The cyberattack stemmed from a phishing attack, the report said. The hacker impersonated a college official in an email sent to a school staffer with a fake invoice attached. The recipient clicked on the attachment, but it didn’t open. The school’s IT department was called in, and the tech liaison forwarded the suspicious email to the department’s security contractor.
“The contractor mistakenly opened the email with the attachment using their unsecured BCPS email domain account and not in their secured email domain,” the report states. “Consequently, opening the attachment in the unsecured environment served as the catalyst, which delivered the undetected malware into the BCPS IT network.”
BCPS has implemented several of the state audit office’s recommendations over the past dozen years.
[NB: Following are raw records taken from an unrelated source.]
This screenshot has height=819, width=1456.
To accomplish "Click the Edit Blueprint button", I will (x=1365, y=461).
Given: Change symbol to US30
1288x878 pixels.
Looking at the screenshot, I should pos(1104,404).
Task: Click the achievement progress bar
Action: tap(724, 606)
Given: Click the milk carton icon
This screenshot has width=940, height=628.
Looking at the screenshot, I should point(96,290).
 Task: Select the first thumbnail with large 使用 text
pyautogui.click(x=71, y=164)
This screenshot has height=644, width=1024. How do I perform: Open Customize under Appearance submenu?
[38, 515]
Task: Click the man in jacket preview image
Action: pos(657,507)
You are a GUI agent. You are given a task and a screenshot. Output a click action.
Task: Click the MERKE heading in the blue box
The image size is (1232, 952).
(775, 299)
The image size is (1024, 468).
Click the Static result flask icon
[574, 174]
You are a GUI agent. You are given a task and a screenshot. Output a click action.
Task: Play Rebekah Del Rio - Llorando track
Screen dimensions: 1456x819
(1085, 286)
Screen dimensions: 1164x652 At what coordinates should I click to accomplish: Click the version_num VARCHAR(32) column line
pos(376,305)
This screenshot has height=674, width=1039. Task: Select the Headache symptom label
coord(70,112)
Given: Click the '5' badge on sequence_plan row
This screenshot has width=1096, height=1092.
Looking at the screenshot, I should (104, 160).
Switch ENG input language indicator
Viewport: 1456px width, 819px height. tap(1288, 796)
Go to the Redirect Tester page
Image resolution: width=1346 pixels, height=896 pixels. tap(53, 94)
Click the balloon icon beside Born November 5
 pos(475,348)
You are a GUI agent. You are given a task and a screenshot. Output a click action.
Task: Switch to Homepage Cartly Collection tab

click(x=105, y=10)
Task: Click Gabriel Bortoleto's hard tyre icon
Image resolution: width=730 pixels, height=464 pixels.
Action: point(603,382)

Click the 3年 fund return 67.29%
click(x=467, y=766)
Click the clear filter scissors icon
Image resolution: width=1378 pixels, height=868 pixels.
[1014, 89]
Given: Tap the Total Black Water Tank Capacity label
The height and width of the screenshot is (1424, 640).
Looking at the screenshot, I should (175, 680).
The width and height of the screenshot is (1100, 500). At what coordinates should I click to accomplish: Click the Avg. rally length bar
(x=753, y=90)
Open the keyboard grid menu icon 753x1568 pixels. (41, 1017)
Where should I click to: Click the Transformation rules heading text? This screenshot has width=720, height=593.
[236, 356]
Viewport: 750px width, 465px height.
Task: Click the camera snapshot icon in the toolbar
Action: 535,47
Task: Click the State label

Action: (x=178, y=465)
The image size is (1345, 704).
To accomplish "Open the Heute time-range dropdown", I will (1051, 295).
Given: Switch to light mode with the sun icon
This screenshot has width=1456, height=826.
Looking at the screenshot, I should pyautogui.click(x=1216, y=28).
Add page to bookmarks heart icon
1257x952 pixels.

In 2020, the office suggested the school system relocate its publicly accessible database servers, but the system did not do it. The audit office gave similar recommendations five years prior, making them partly responsible for the attack, the report found. The audit office said the county schools’ internal network servers did not provide adequate security.
Since the cyberattack, however, the school system has “implemented an array of new security measures to ensure network integrity,” the report said. Recovering from the attack, implementing the upgrades and migrating to a new platform cost nearly $9.68 million.
The state IG’s office “also determined that BCPS has reduced prior IT operating expenses by approximately $1 million because of system upgrades,” the report stated.
The inspector general couldn’t substantiate the claim that the school system didn’t disclose the ransomware demands because the FBI had restricted certain information from being shared. And the report confirmed that the malware from the attack was delivered to the school system prior to the release of the audit office’s report stating that the system was not fully prepared. Therefore, no evidence was found to back the accusation that the audit report made the school system a target.
The county school system stated that it is “years ahead” of other school districts nationwide because of its recently implemented cyberdefense.
“Superintendent Darryl Williams made notable efforts to address the technology infrastructure needs of the system prior to the cyberattack in his first proposed operating budget for the school system, however, those requests were not funded,” the school system said in a statement.
Other defenses put in place include multifactor identification standards for all staff, improved firewall technology, and enhanced device protections to detect and prevent malware.
Ed Kitlowski, a member of the retirees chapter of the Teachers Association of Baltimore County, said the system’s response “puts a positive light” on the issue by highlighting its mitigation efforts, but “doesn’t really take responsibility for the mess that was created.”
While leaders such as Deputy Superintendent Myriam Yarbrough have been supportive in working through the retiree benefit issues, problems still remain, Kitlowski said.
He said he thought the IG’s report missed the mark.
It’s like the inspector general “looked at a red light and said, ‘Hey, the light’s red.’ No kidding,” the union leader said. While Baltimore County isn’t the only school that’s been hacked, he said “that doesn’t justify some of the inaction” by Baltimore County schools administrators.
He said one retiree, prior to the attack, was paying the county for her health care benefits while also having it deducted from her pension.
The IG office recommended that the district keep backups of data, use cloud storage, perform periodic tests, plan for recovery times, train staff, and develop procedures to report and respond to threats. The report also recommended that district leaders develop and implement a process to immediately resolve benefit and payroll irregularities “resulting from using outdated backups to restore its human resources data affecting staff and retirees.”
The school system said it has already implemented many of those recommendations and that its recovery efforts have been called “the gold standard of prevention and defense.”